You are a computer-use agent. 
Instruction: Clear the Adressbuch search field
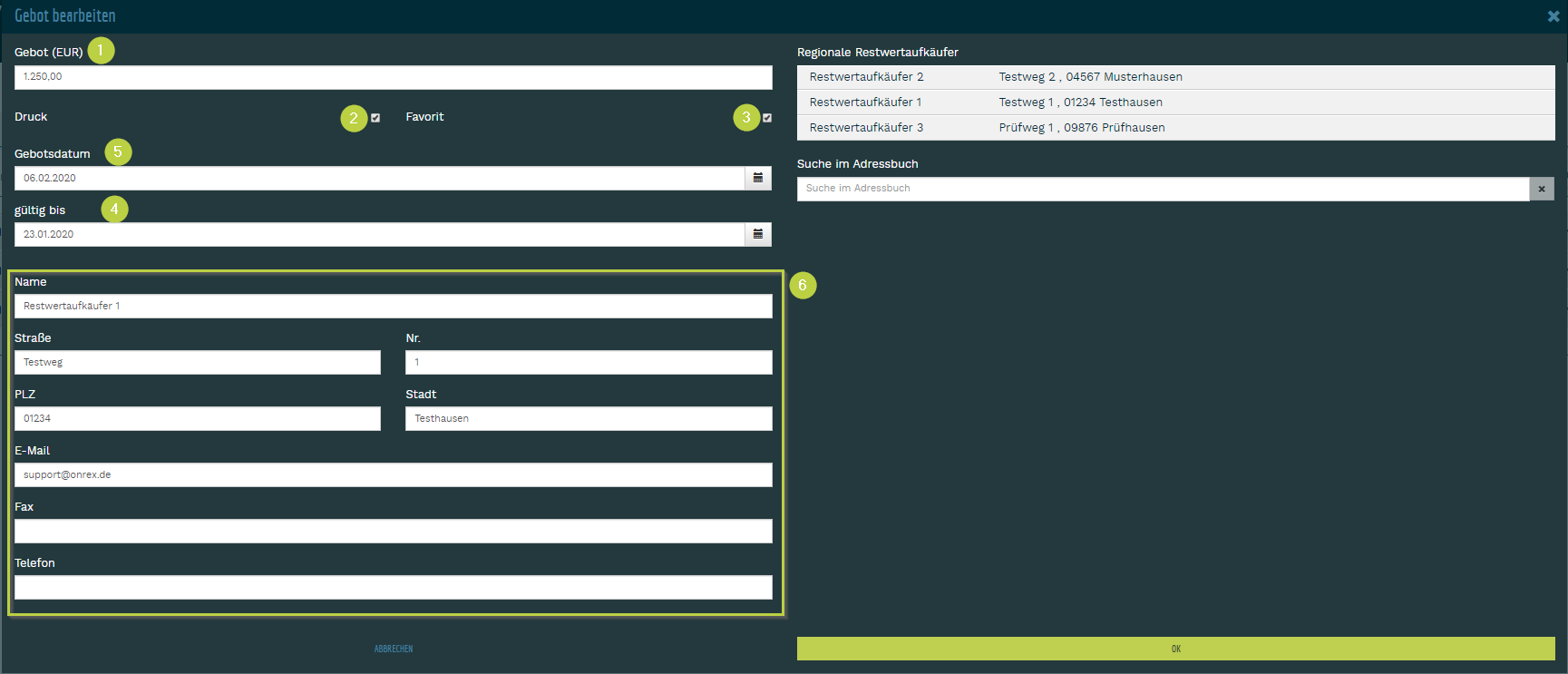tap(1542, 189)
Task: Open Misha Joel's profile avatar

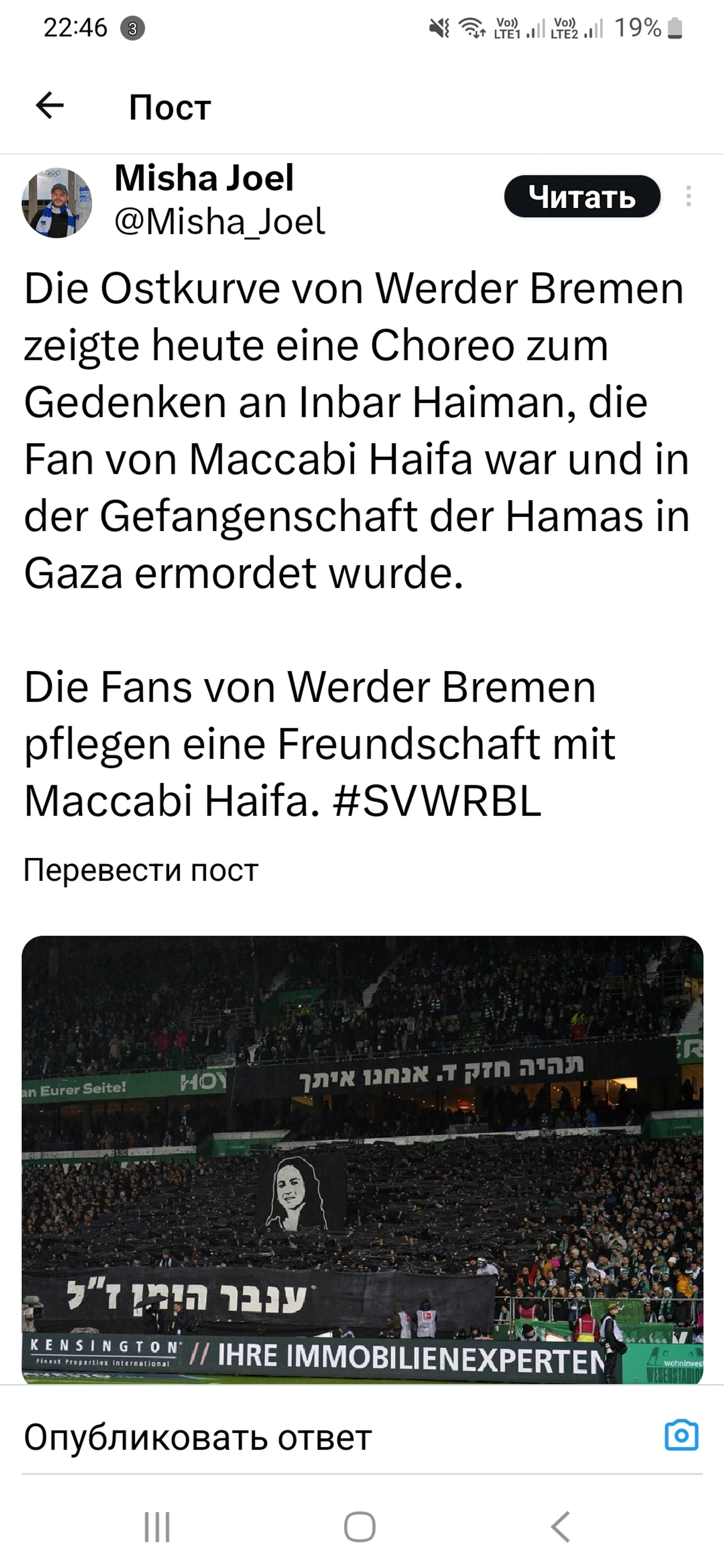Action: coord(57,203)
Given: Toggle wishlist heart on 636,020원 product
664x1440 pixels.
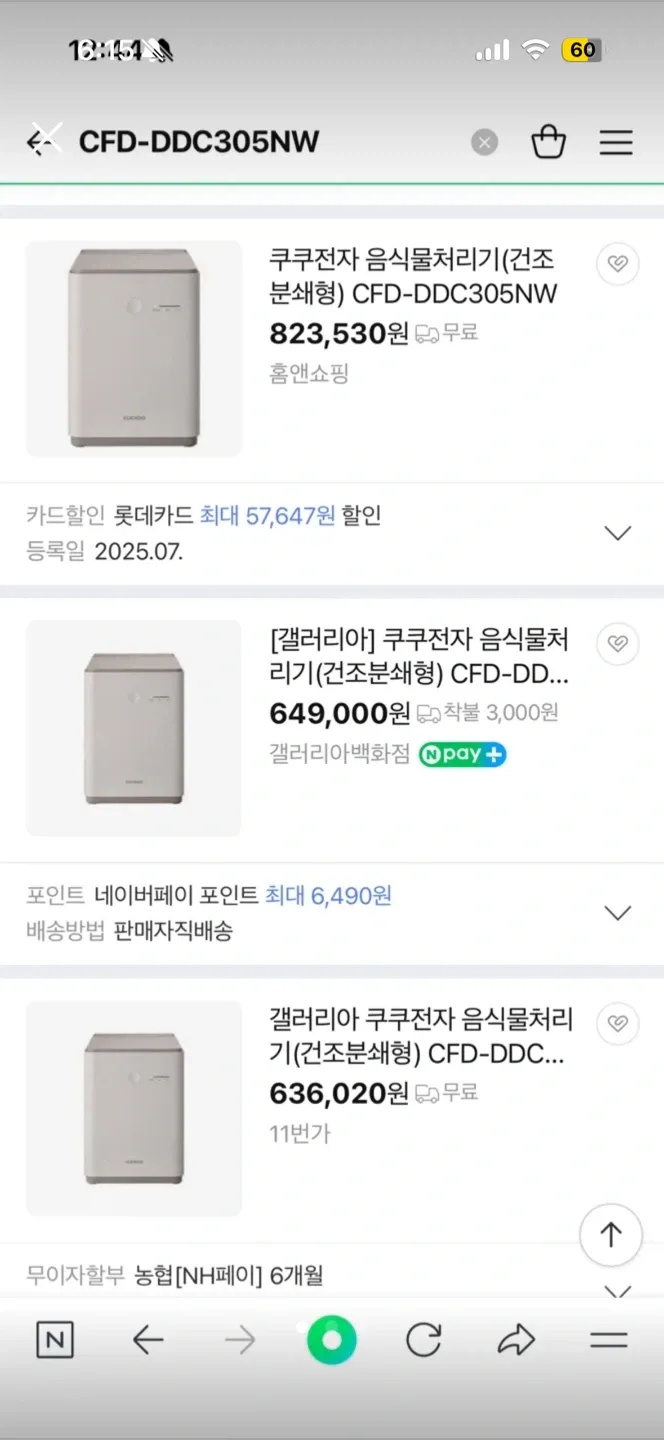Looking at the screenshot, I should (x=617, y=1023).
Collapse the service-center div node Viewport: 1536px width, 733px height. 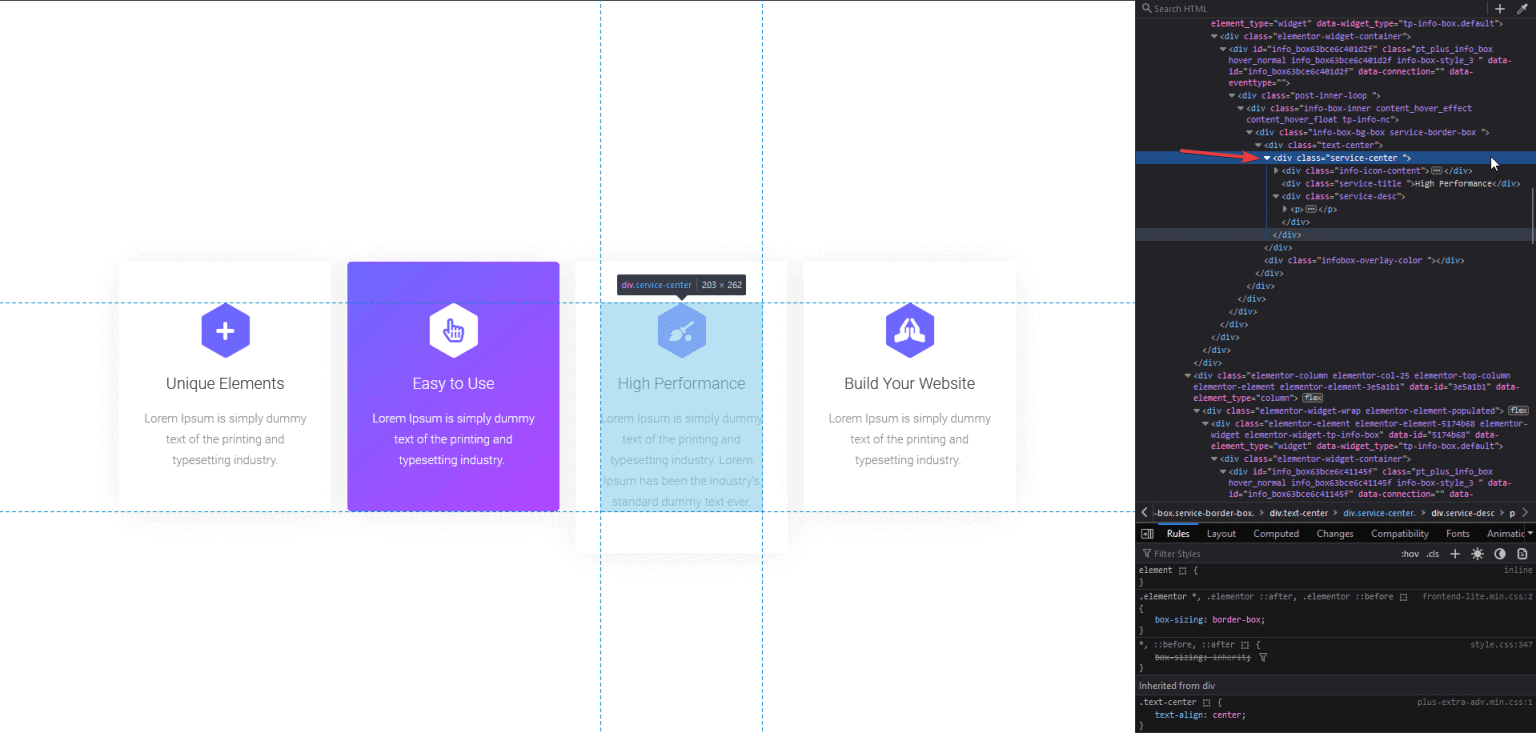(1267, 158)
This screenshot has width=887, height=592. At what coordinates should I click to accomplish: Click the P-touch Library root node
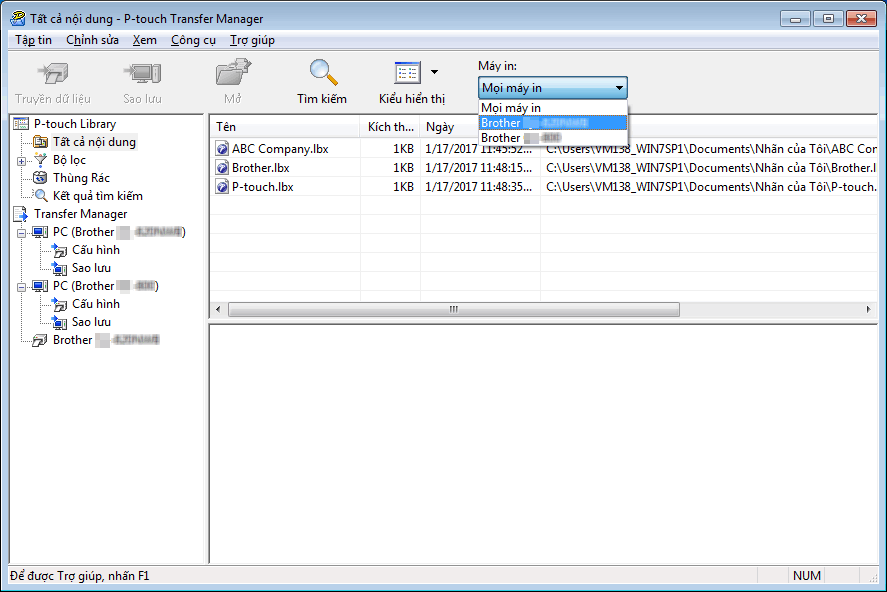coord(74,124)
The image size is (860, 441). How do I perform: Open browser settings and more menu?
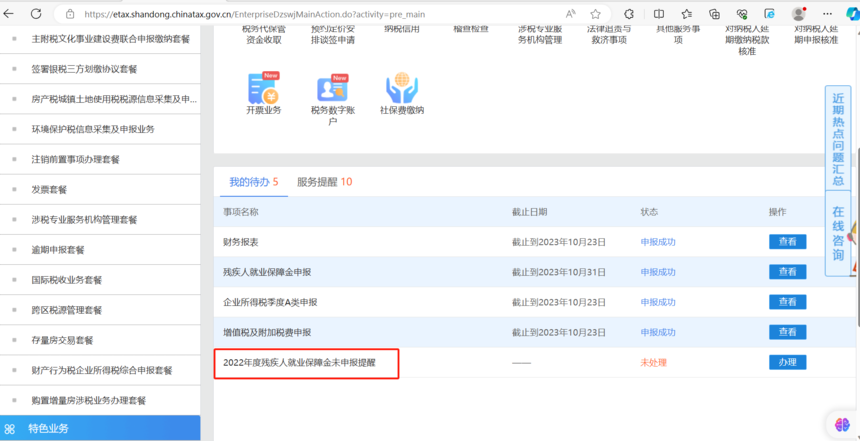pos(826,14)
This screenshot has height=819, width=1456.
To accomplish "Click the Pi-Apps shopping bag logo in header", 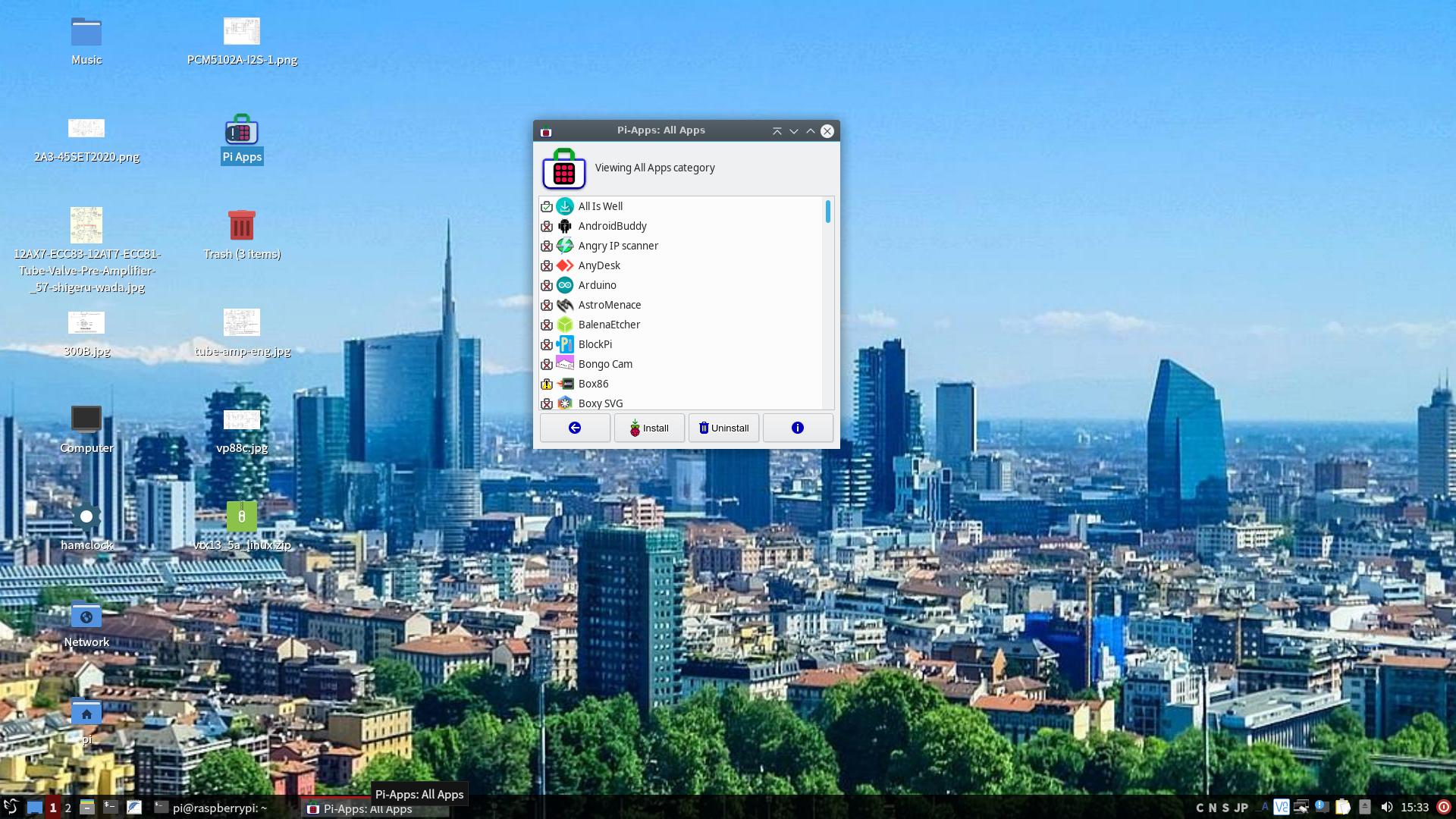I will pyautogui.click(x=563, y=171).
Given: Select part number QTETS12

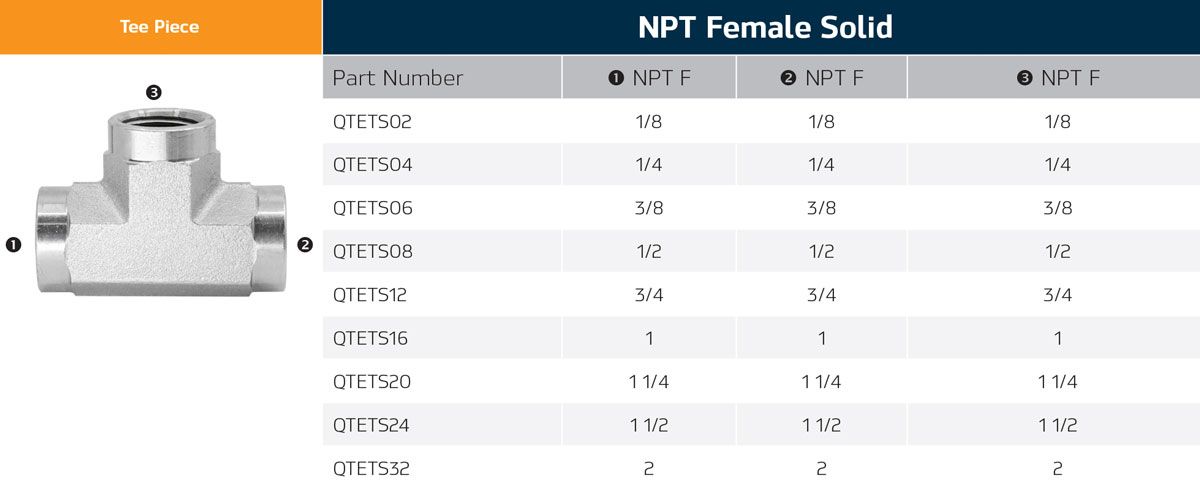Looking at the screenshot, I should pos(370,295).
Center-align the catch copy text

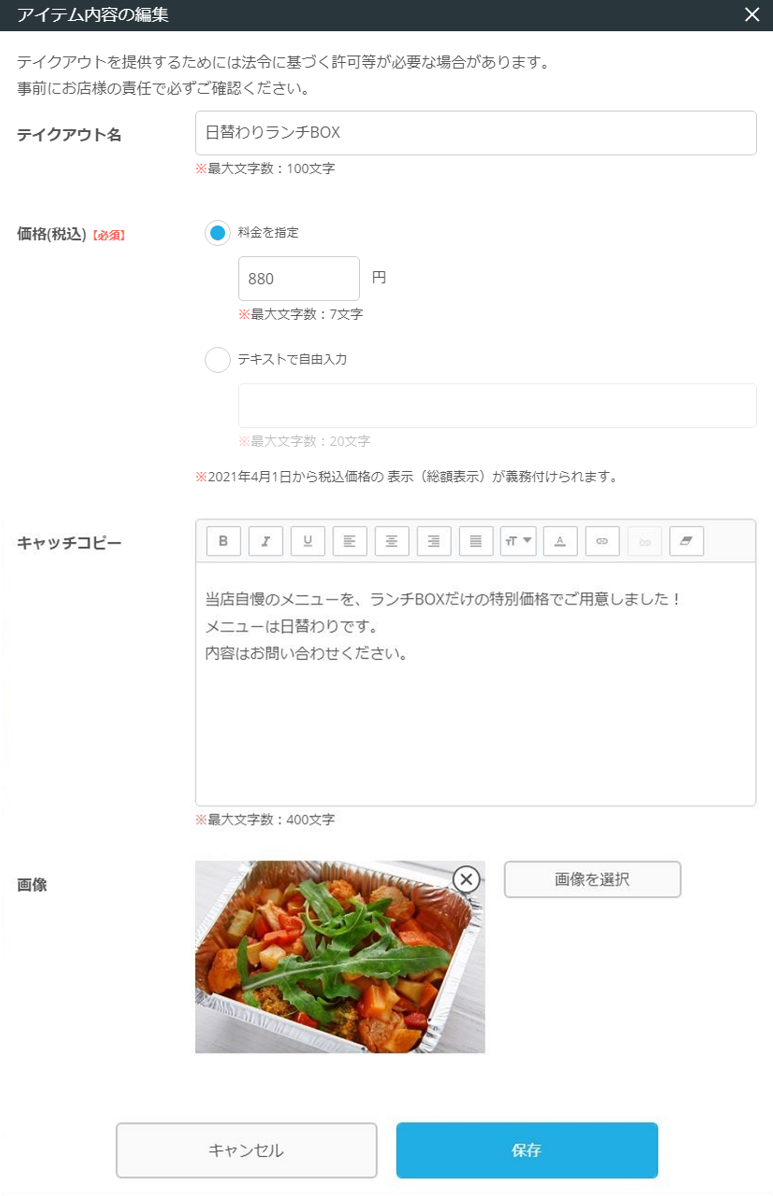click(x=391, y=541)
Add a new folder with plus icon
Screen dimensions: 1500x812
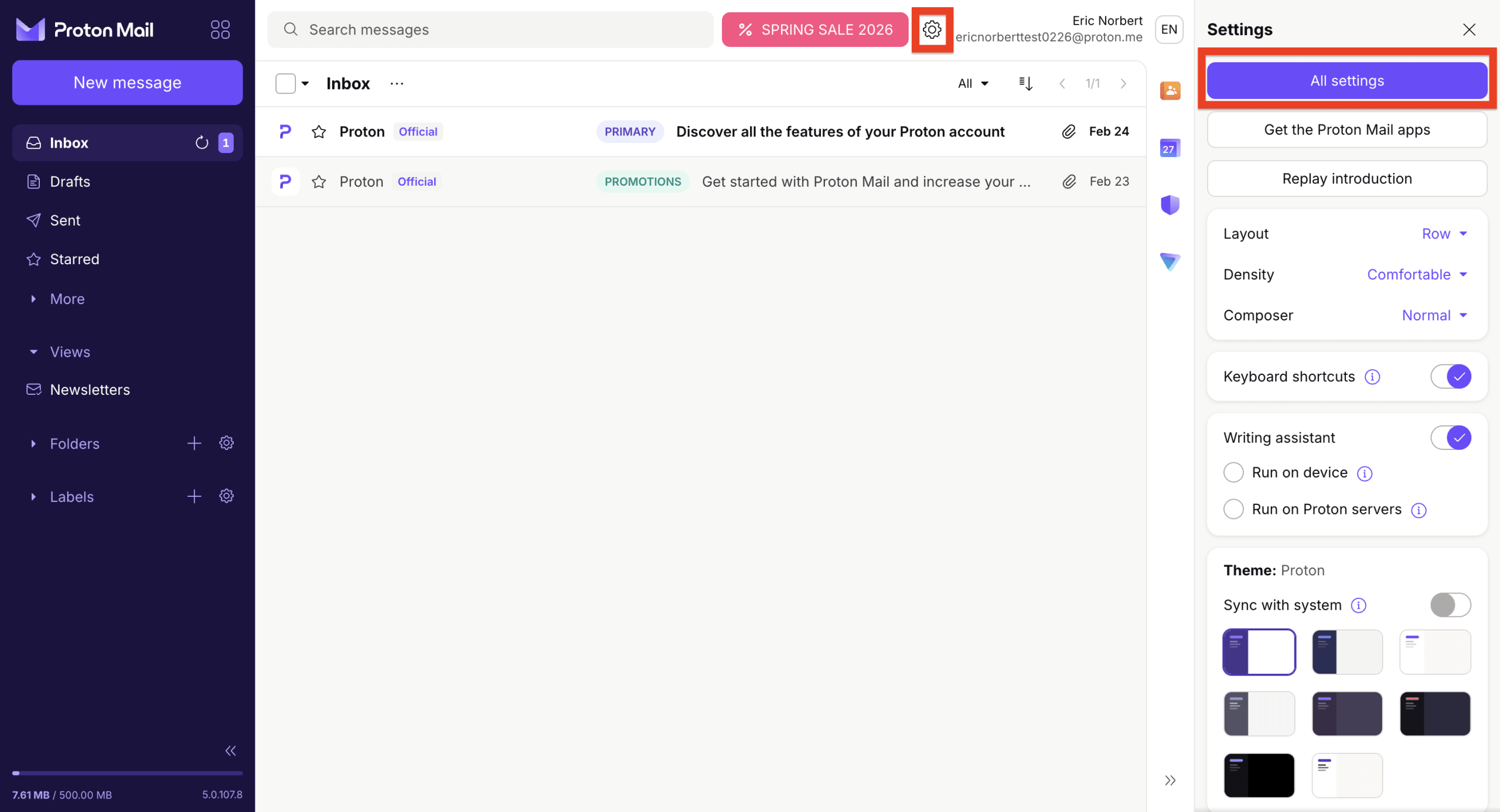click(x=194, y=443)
--------
Set task: Rescale the stretch from the line containing "Add a new folder with plus icon" through the end of the records by reproducing those lines, requests included, with each coordinate in the answers multiplied by 0.8 and rounded to a whole number, halves up. Leave the pictures out.

Exercise response:
Add a new folder with plus icon
Screen dimensions: 1500x812
click(x=155, y=354)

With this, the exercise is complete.